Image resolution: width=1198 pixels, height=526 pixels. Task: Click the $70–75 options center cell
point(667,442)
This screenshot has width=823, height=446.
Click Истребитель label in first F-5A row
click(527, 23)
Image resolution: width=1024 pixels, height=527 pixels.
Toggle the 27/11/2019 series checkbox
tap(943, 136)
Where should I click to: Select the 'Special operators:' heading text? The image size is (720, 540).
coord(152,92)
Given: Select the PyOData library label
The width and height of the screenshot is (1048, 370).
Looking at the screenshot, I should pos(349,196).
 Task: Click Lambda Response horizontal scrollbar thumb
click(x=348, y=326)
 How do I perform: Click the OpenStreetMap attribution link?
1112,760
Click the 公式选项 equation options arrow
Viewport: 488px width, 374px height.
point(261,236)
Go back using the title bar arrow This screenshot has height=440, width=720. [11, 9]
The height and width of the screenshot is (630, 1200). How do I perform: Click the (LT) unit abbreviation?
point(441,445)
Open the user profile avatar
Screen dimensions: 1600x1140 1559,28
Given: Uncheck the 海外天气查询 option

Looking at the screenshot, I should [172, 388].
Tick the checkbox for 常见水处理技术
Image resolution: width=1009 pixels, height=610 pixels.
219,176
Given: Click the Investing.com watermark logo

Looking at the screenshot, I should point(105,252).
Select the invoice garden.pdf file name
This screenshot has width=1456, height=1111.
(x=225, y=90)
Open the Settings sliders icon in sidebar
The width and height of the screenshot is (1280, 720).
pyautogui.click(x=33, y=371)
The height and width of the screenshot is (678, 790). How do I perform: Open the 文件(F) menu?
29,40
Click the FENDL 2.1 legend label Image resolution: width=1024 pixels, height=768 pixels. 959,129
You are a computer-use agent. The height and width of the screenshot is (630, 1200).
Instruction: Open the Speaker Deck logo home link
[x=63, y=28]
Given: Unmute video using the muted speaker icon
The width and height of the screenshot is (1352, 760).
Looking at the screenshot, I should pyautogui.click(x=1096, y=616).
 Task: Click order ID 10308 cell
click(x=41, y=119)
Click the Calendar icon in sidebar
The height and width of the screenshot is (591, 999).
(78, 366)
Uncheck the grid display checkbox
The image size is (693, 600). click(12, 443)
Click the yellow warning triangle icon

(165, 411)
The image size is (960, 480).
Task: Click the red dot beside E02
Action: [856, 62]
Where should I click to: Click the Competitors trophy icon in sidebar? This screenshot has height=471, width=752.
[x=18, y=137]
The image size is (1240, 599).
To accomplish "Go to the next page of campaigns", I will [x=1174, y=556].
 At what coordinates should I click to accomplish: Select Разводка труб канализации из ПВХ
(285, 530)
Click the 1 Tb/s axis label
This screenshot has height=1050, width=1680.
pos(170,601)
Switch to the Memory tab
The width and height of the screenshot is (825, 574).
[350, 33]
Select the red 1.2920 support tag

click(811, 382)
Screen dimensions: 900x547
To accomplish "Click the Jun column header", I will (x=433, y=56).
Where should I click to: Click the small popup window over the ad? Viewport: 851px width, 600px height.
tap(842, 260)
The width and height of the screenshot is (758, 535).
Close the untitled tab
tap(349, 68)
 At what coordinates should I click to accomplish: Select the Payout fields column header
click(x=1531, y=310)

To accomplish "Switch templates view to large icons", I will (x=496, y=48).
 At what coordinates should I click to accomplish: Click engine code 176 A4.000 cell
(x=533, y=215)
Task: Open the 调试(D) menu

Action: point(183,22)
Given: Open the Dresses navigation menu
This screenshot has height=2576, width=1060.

(REQUIRED ACTION)
In the entries above, restate word for word the lines between the one holding "Instruction: Open the" and the one holding "Switch to the Memory tab", inclusive, and nothing besides.

(ANSWER BOX)
Instruction: Open the Speaker Deck logo home link
[x=63, y=28]
Given: Unmute video using the muted speaker icon
The width and height of the screenshot is (1352, 760).
Looking at the screenshot, I should pyautogui.click(x=1096, y=616).
 Task: Click order ID 10308 cell
click(x=41, y=119)
Click the Calendar icon in sidebar
The height and width of the screenshot is (591, 999).
(78, 366)
Uncheck the grid display checkbox
The image size is (693, 600). click(12, 443)
Click the yellow warning triangle icon

(165, 411)
The image size is (960, 480).
Task: Click the red dot beside E02
Action: [856, 62]
Where should I click to: Click the Competitors trophy icon in sidebar? This screenshot has height=471, width=752.
[x=18, y=137]
The image size is (1240, 599).
To accomplish "Go to the next page of campaigns", I will [x=1174, y=556].
 At what coordinates should I click to accomplish: Select Разводка труб канализации из ПВХ
(285, 530)
Click the 1 Tb/s axis label
This screenshot has height=1050, width=1680.
pos(170,601)
Switch to the Memory tab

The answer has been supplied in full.